Please copy the forum thread about the word kalampugan from "You probably mean" up to and including "Salamat po.", substituting "disturbance" for "commotion".

──────── Document segment

# kalampugan



## bseg

"kalampungang  (kalampunga?) What is the meaning of this word, please?


----------



## DotterKat

You probably mean *kalampugan* which would refer to a commotion, great crash, cacophony, bedlam or great eruption of noise as a result of a fight or other physical altercation.
More context is needed to make sure we have the right word.


----------



## bseg

Salamat po.  
In the context it goes like "kalampungang babae" , so I imagine it describes a loud girl or possibly a horrible or nasty girl...  kaya?  From the story, it would make sense either way.  
thank you ulit


----------



## bseg

After reflection, the meaning is probably more like "this trouble making girl"......


----------



## Maykrobayota

bseg said:


> "kalampungang  (kalampunga?) What is the meaning of this word, please?



HA hA hA. I just had to create an account when I saw this question.

It's "kalampungang babae".

lampungan - refers to the noisy, wild courtship among cats

When you use it to describe a person - "kalampungang babae" - you're saying that this woman is someone's object of overt PDA.


----------



## Lovestotravel

Kalampungang Babae- or kalampungan

I believe this is what they say "necking and petting / or making out  " in English.

I saw him last night making out with a girl.

Hope it helps.


----------



## bseg

Maykrobayota said:


> HA hA hA. I just had to create an account when I saw this question.
> 
> It's "kalampungang babae".
> 
> lampungan - refers to the noisy, wild courtship among cats
> 
> When you use it to describe a person - "kalampungang babae" - you're saying that this woman is someone's object of overt PDA.


thank you..it makes more sense now...  glad I made you laugh...


----------



## bseg

Lovestotravel said:


> Kalampungang Babae- or kalampungan
> 
> I believe this is what they say "necking and petting / or making out  " in English.
> 
> I saw him last night making out with a girl.
> 
> Hope it helps.


Maraming salamat sayo


----------

────────────────
──────── Dataset extract

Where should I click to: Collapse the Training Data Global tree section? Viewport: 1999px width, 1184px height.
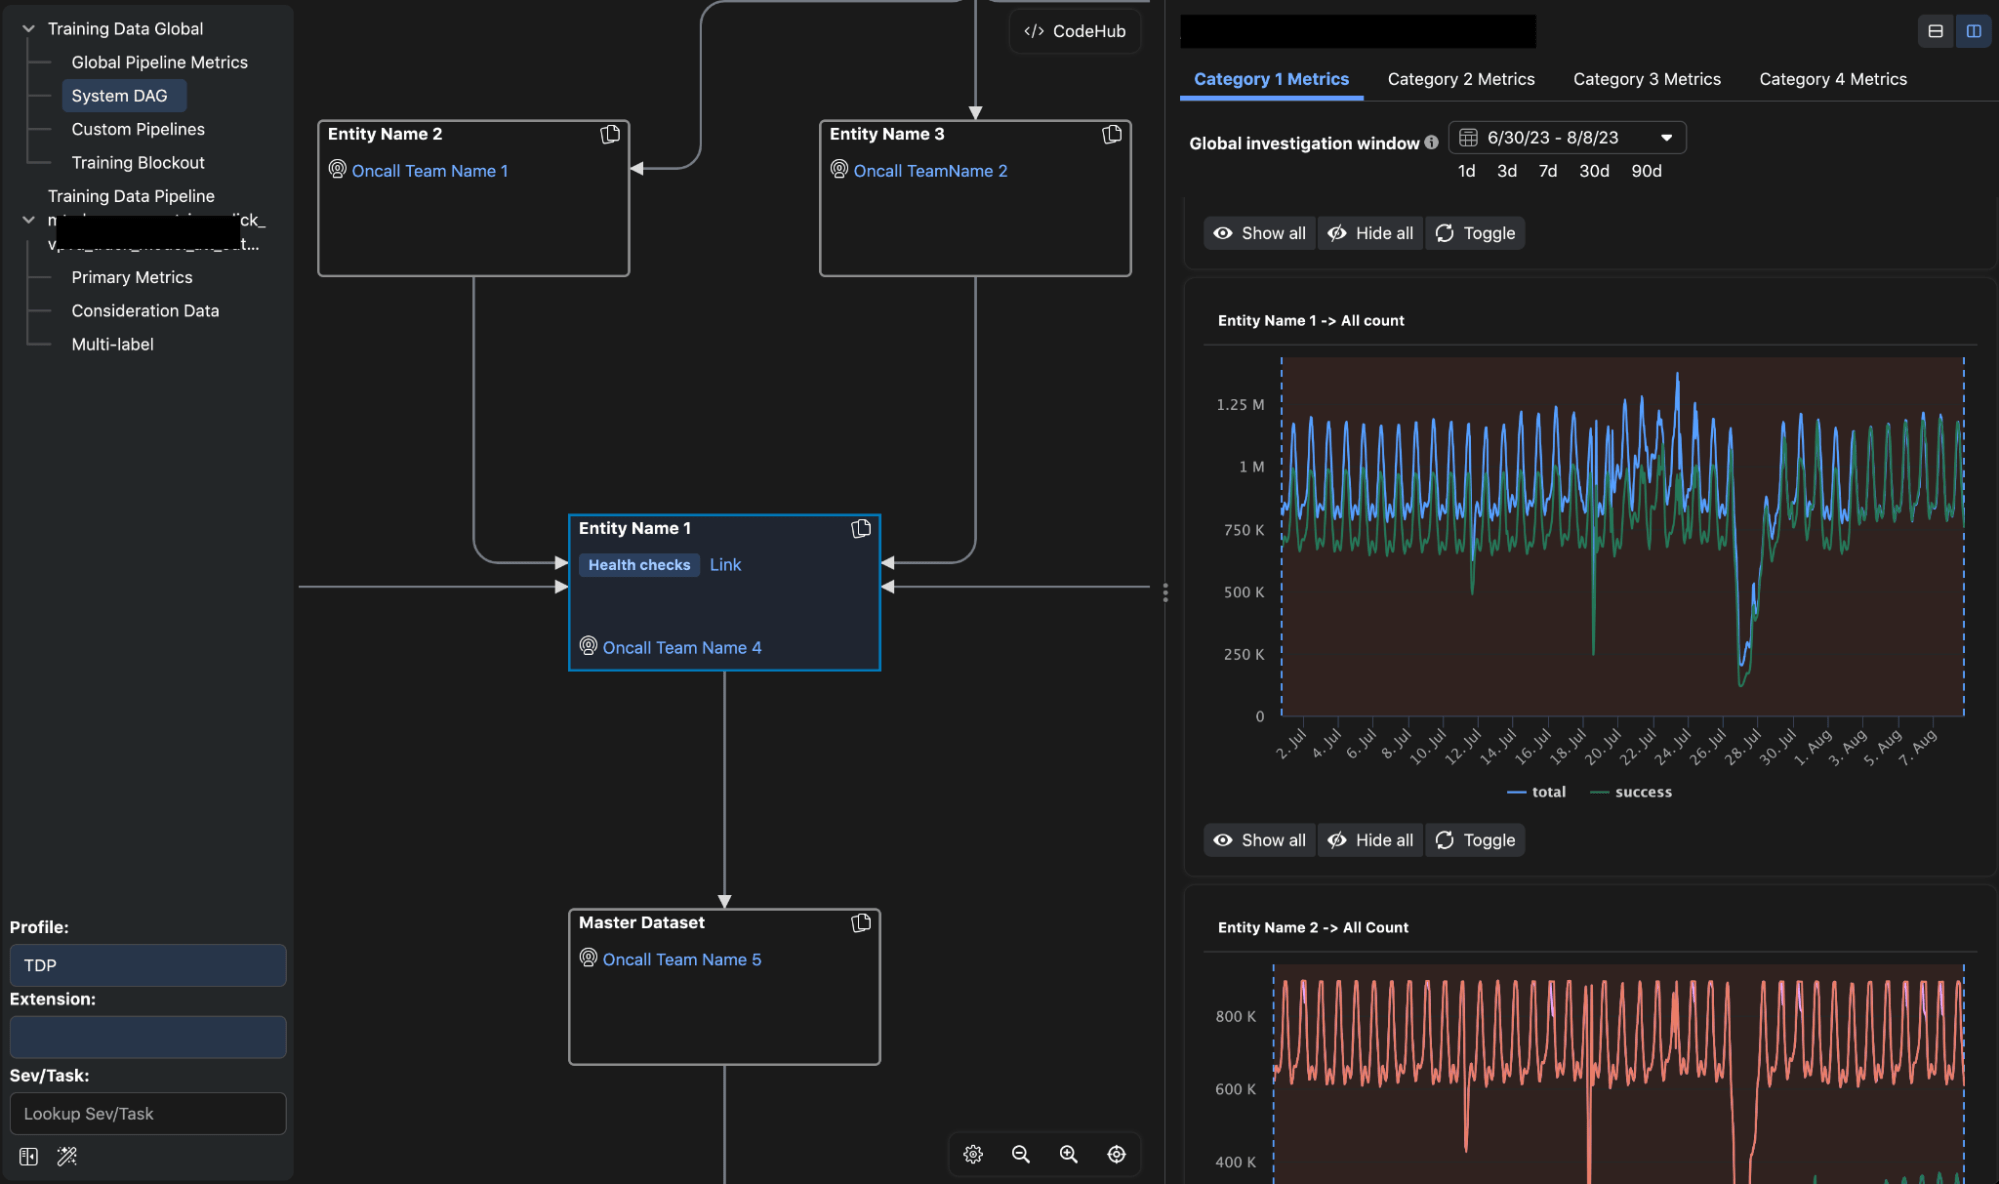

────────────────
──────── Dataset extract

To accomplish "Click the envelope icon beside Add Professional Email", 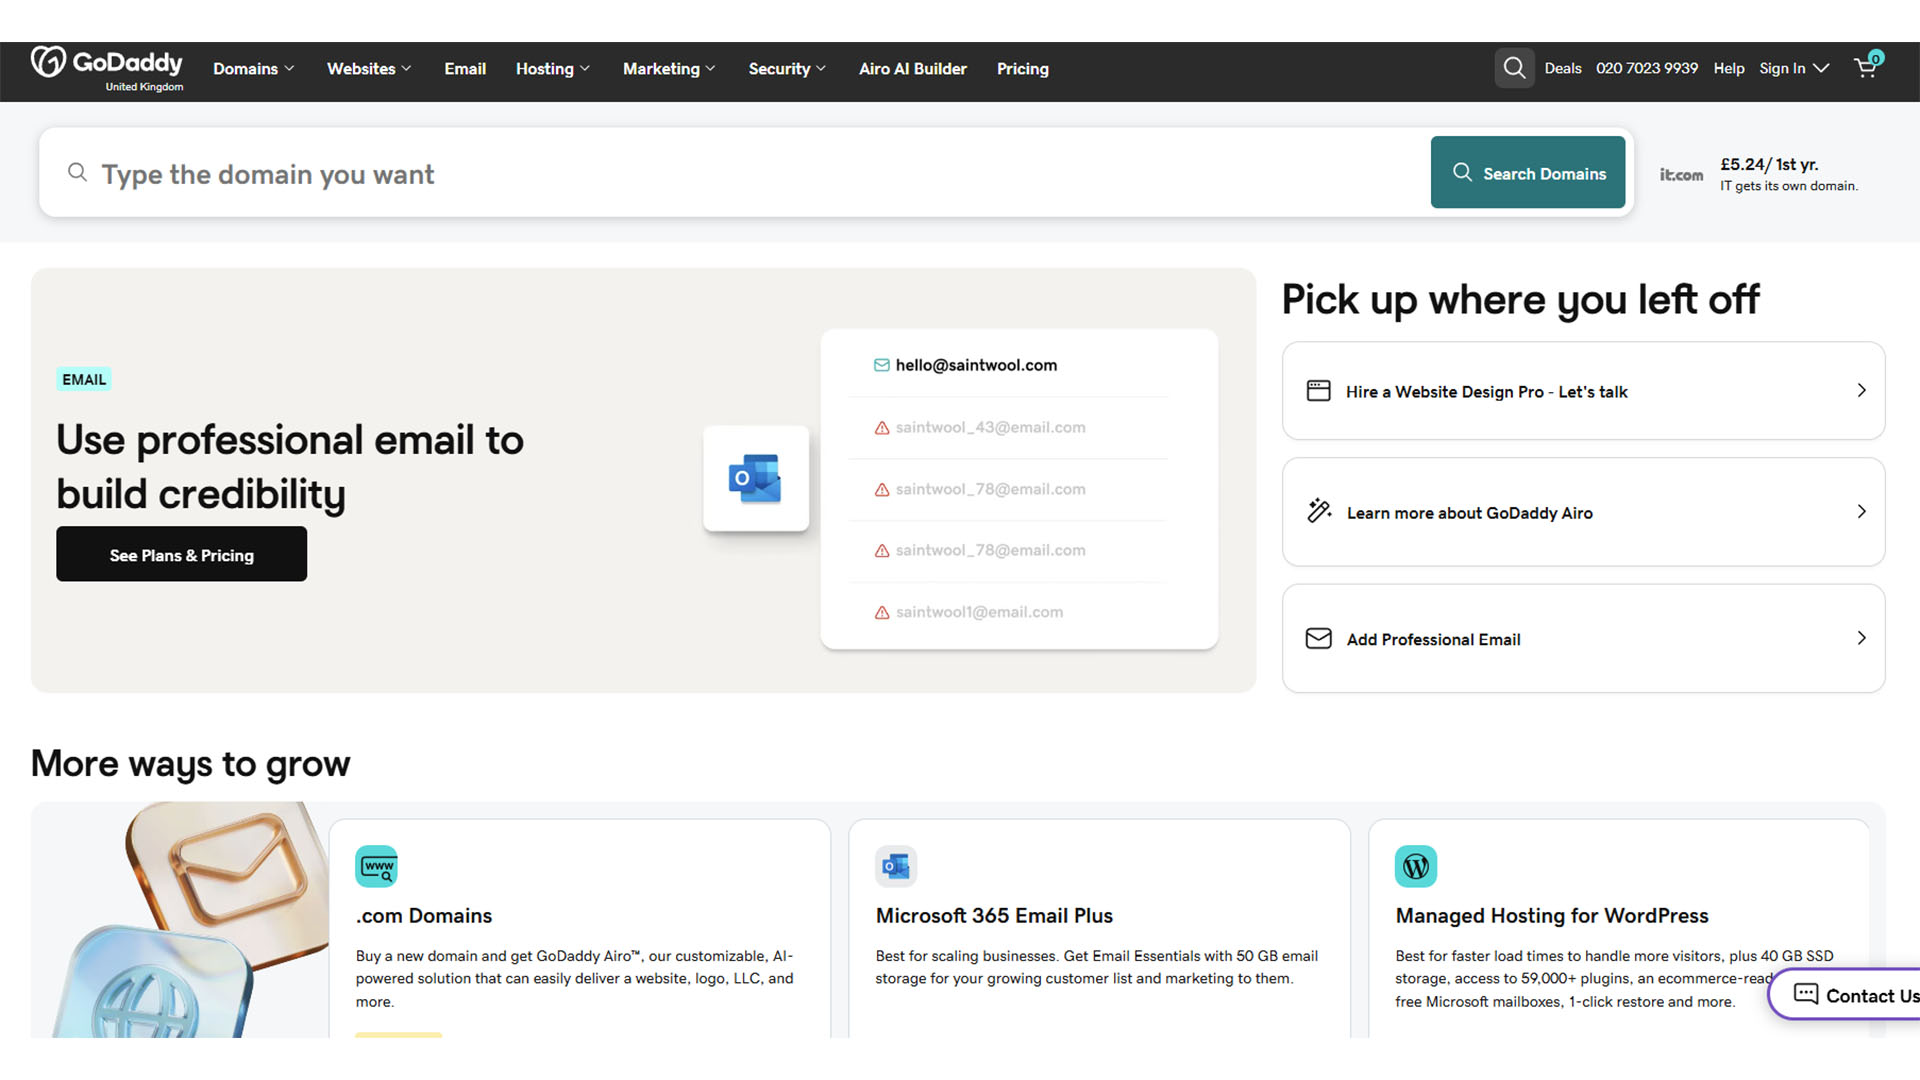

────────────────
──────── Dataset extract

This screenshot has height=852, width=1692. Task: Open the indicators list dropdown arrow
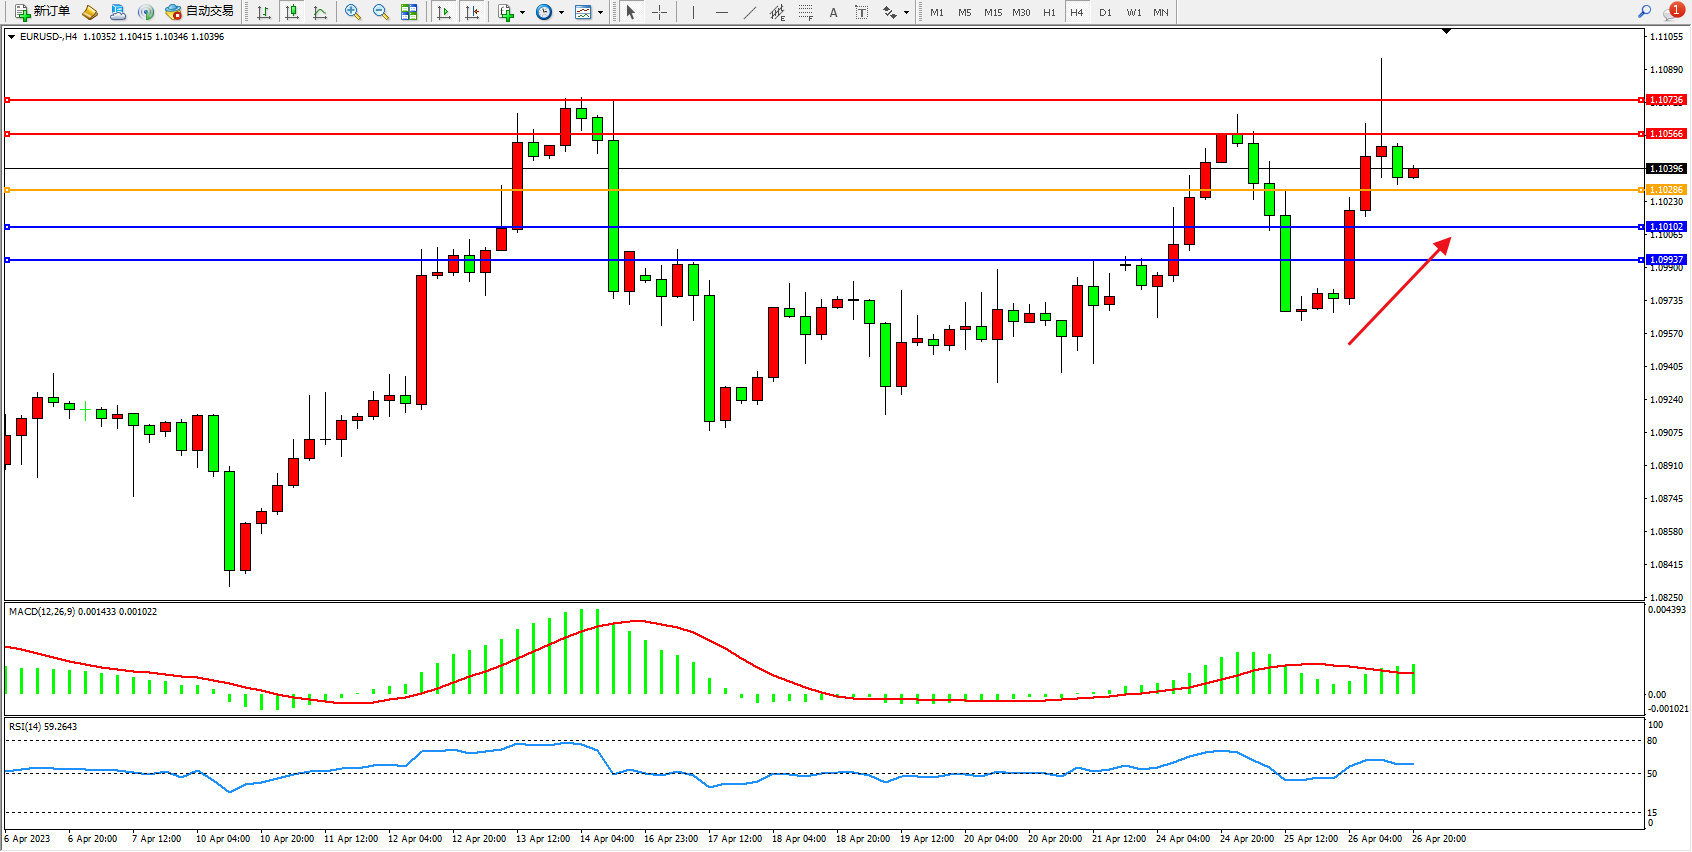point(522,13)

────────────────

Correct output:
You probably mean *kalampugan* which would refer to a disturbance, great crash, cacophony, bedlam or great eruption of noise as a result of a fight or other physical altercation.
More context is needed to make sure we have the right word.


----------



## bseg

Salamat po.